- _WHAT YOU WILL DO_
Switch every "Click" in the entries below to "Press" and write the entries out again with everything else unchanged. Leave the pictures out.

** start of DATA ROWS **

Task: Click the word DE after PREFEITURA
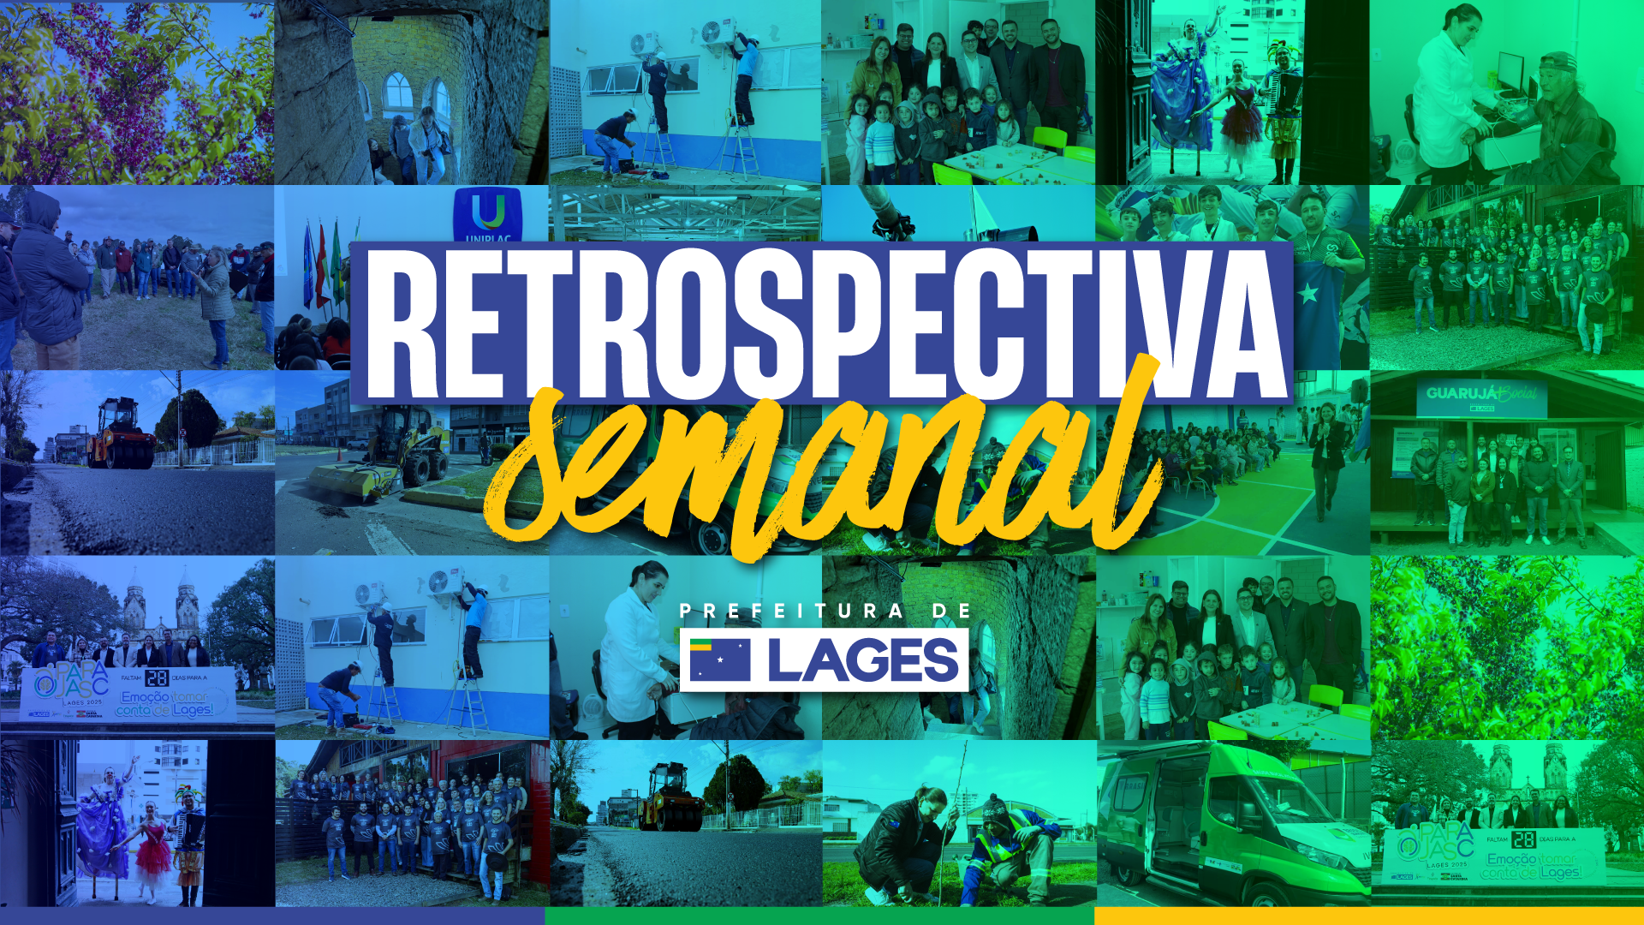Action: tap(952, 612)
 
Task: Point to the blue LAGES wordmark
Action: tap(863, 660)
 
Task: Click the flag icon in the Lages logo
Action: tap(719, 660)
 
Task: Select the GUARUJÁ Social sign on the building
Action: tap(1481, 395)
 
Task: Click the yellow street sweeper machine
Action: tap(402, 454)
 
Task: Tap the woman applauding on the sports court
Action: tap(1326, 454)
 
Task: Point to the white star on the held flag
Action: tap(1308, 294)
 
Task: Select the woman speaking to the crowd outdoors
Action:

** end of DATA ROWS **

- _CORRECT RESULT_
Task: Press the word DE after PREFEITURA
Action: tap(952, 612)
 
Task: Point to the blue LAGES wordmark
Action: tap(863, 660)
 
Task: Press the flag icon in the Lages logo
Action: tap(719, 660)
 
Task: Select the GUARUJÁ Social sign on the building
Action: tap(1481, 395)
 
Task: Press the yellow street sweeper machine
Action: tap(402, 454)
 
Task: Tap the woman applauding on the sports court
Action: tap(1326, 454)
 
Task: Point to the white star on the held flag
Action: tap(1308, 294)
 
Task: Select the woman speaking to the crowd outdoors
Action:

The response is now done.